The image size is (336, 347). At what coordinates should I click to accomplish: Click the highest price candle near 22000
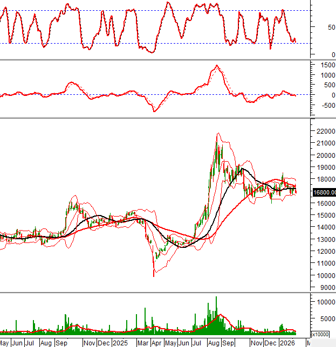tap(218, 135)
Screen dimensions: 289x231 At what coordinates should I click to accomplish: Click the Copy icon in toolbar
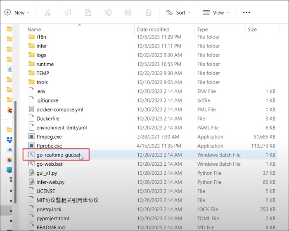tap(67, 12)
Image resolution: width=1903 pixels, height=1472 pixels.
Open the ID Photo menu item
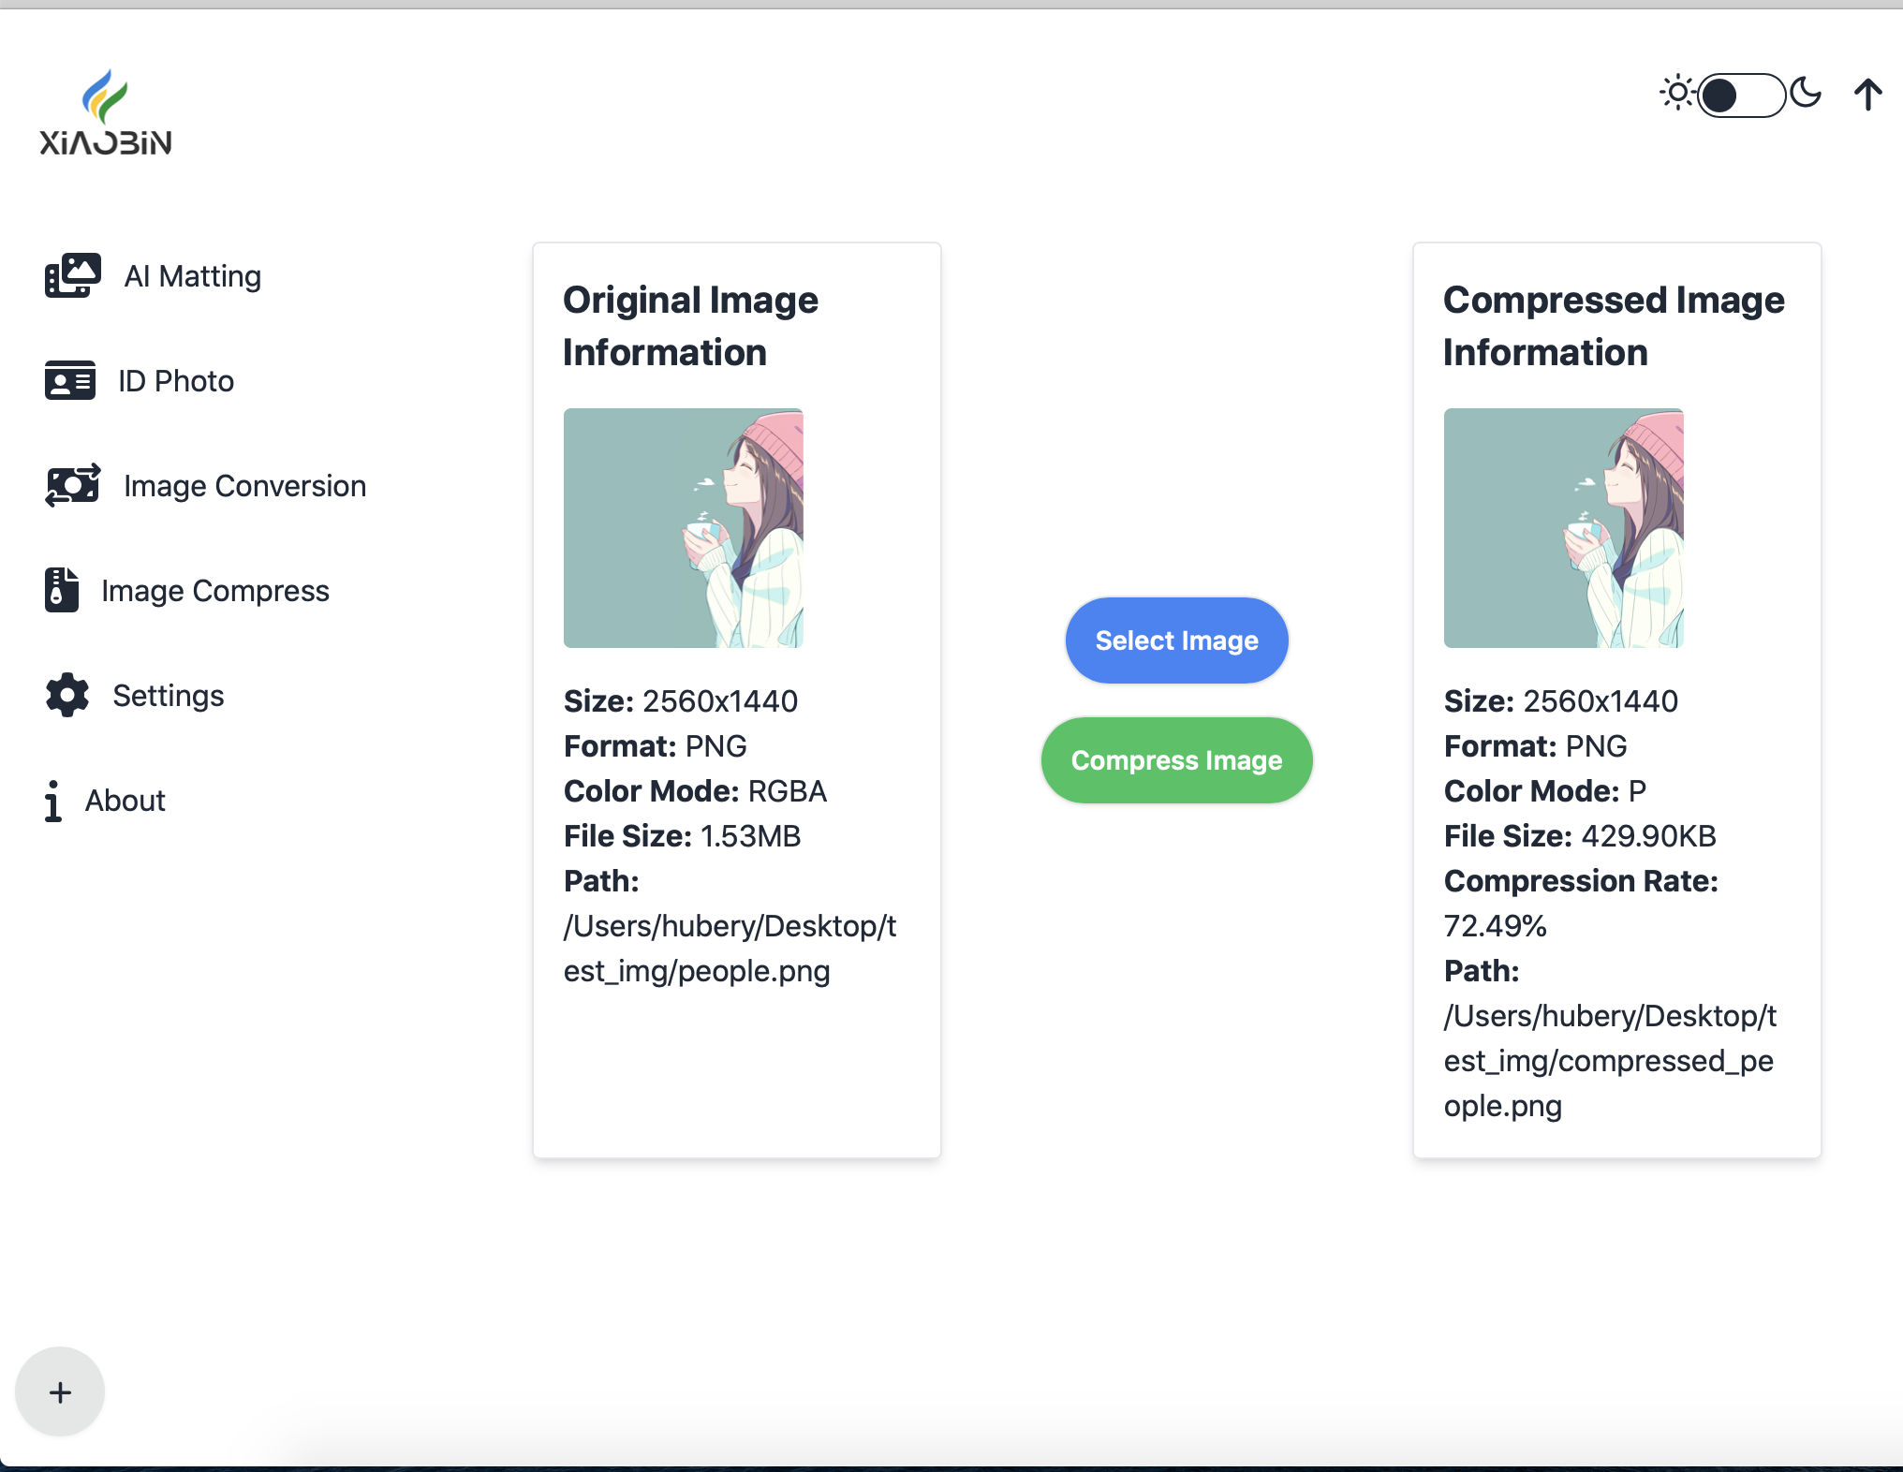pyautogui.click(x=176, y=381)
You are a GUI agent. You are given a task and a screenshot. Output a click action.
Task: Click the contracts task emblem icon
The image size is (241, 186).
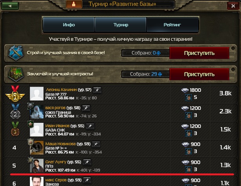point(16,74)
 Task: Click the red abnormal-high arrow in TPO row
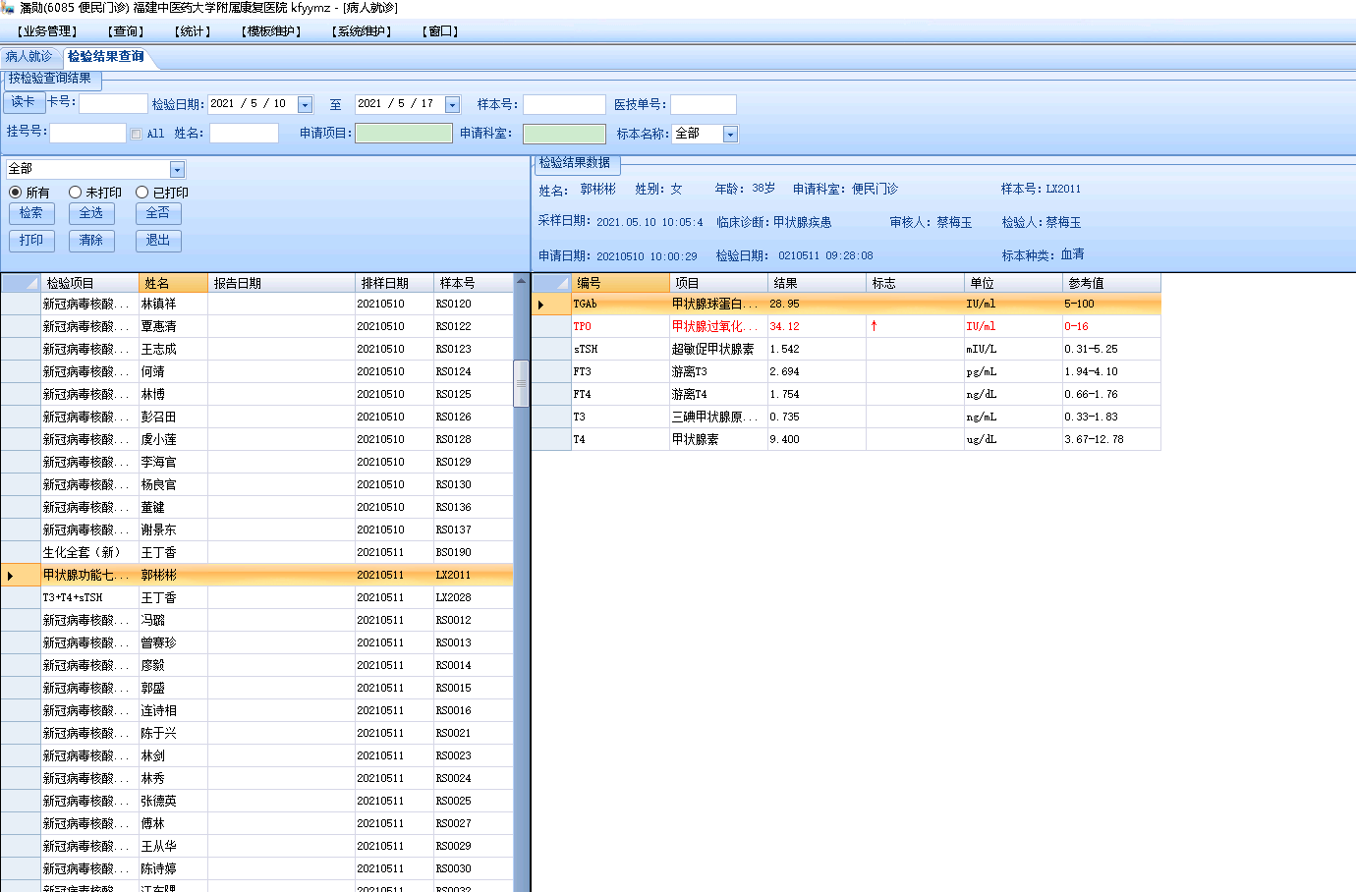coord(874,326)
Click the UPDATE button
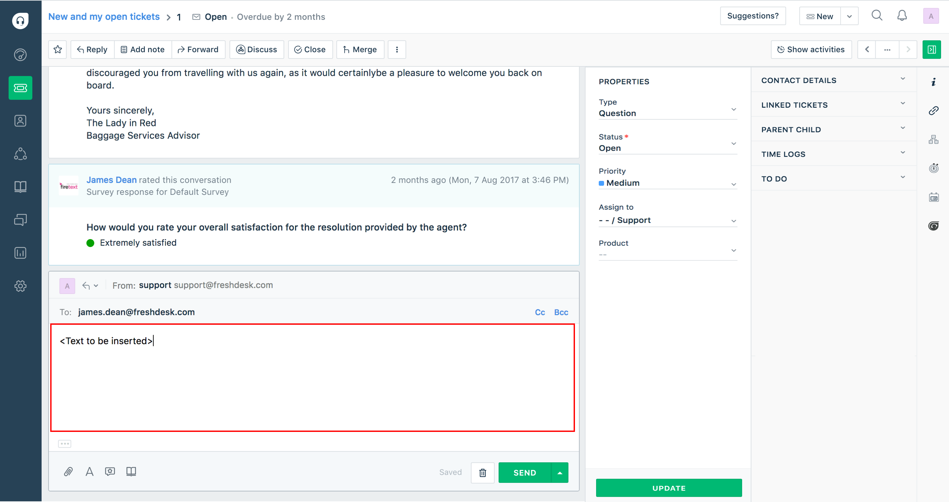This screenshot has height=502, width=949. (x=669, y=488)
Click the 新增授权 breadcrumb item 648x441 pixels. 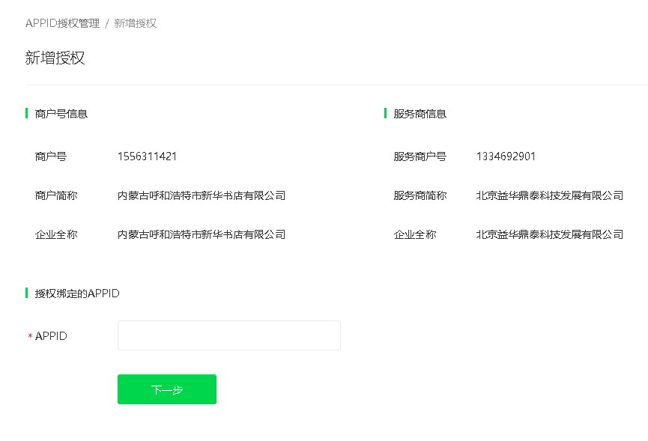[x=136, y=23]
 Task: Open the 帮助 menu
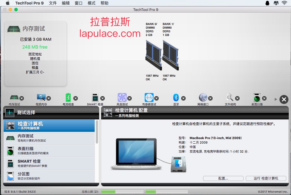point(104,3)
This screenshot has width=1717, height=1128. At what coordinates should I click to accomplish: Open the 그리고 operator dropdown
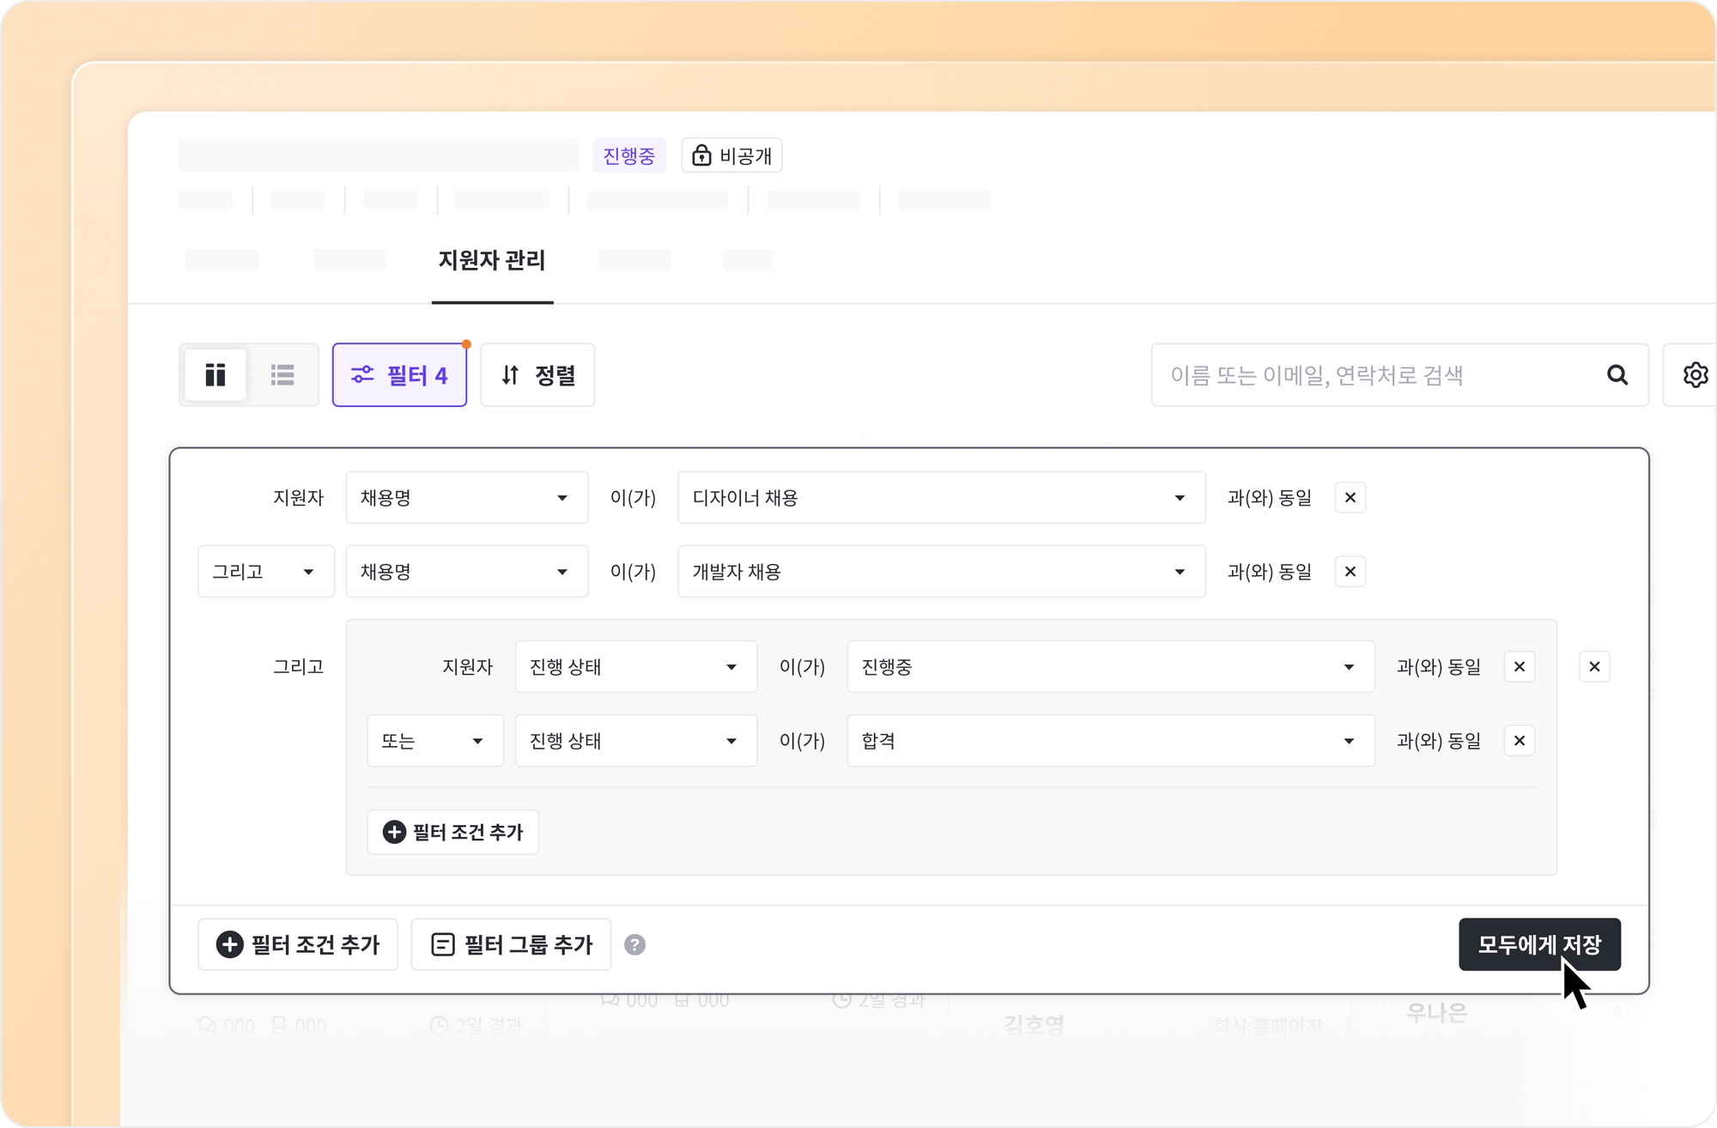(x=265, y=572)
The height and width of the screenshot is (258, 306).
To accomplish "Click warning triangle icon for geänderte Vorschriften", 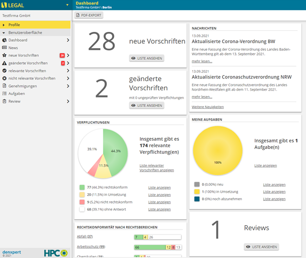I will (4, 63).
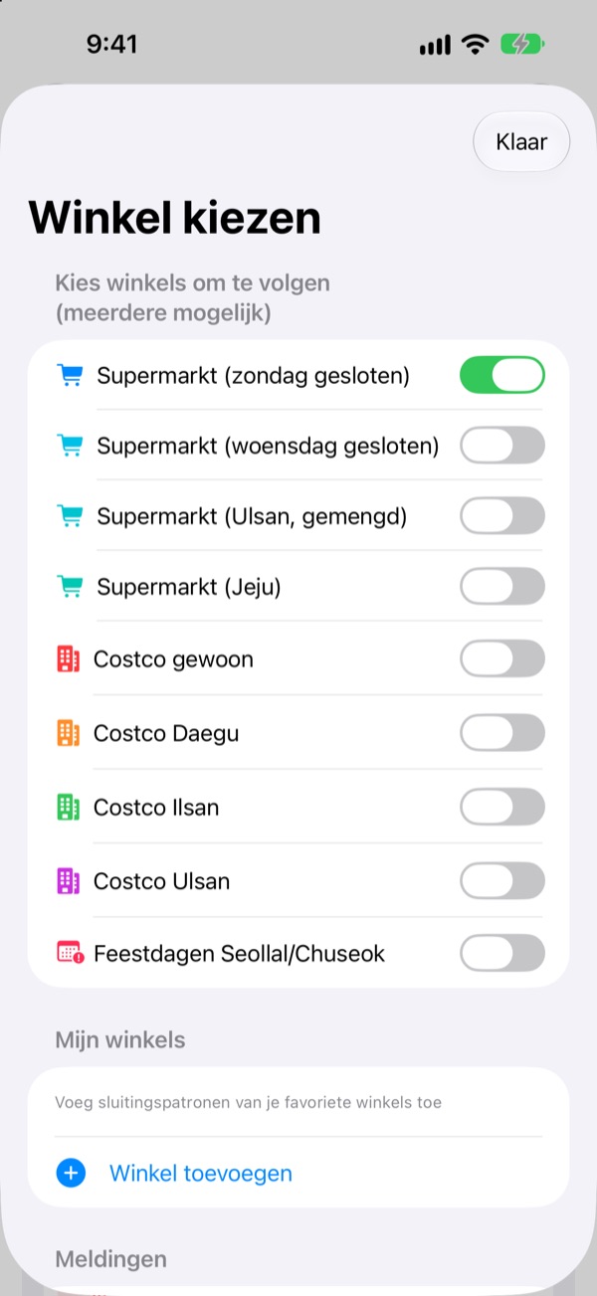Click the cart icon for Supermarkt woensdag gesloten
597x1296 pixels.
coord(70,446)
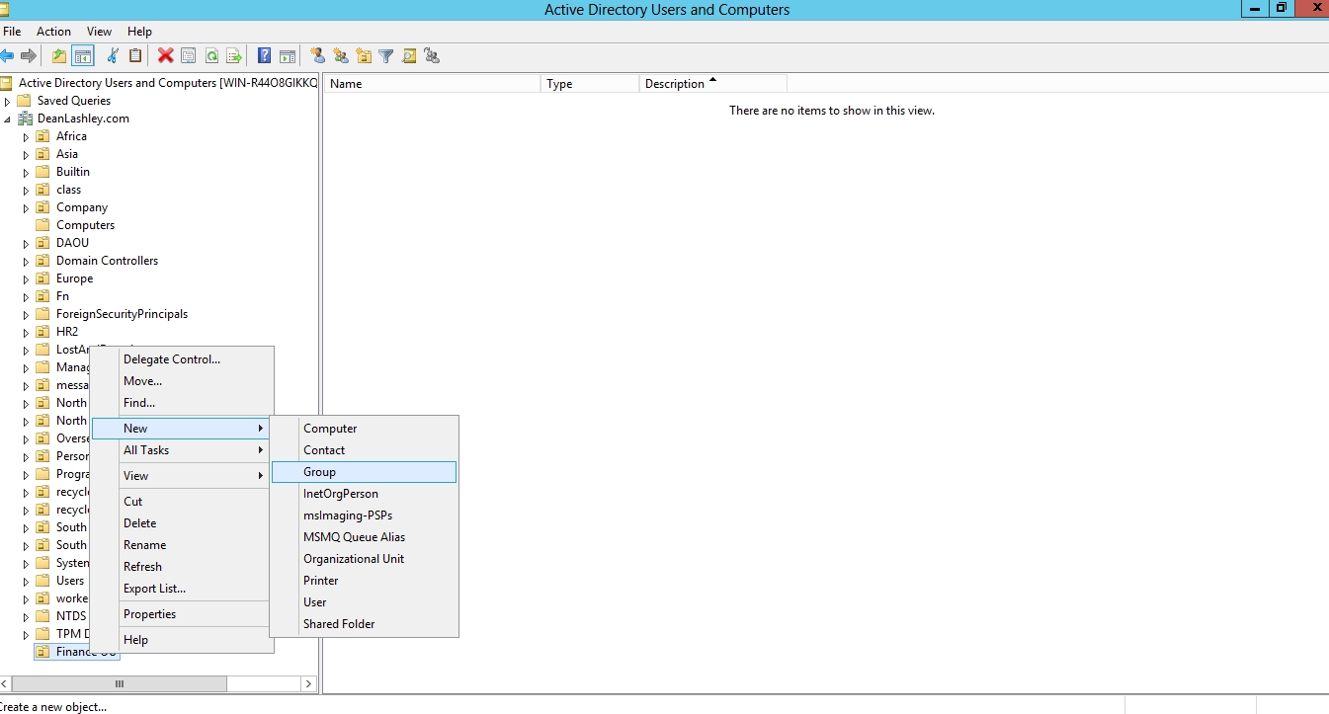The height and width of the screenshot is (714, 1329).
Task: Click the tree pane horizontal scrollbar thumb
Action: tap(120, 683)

────────────────────

*Work instructions*.
Copy the data above, starting at its first line and ending at the line that contains "tap(67, 12)", with both of those lines included. Leave the pictures out of your copy.

*Answer to this exercise*.
The image size is (336, 347). At what coordinates should I click to accomplish: Click the highest price candle near 22000
tap(218, 135)
Screen dimensions: 289x231 At what coordinates should I click to accomplish: Click the Copy icon in toolbar
tap(67, 12)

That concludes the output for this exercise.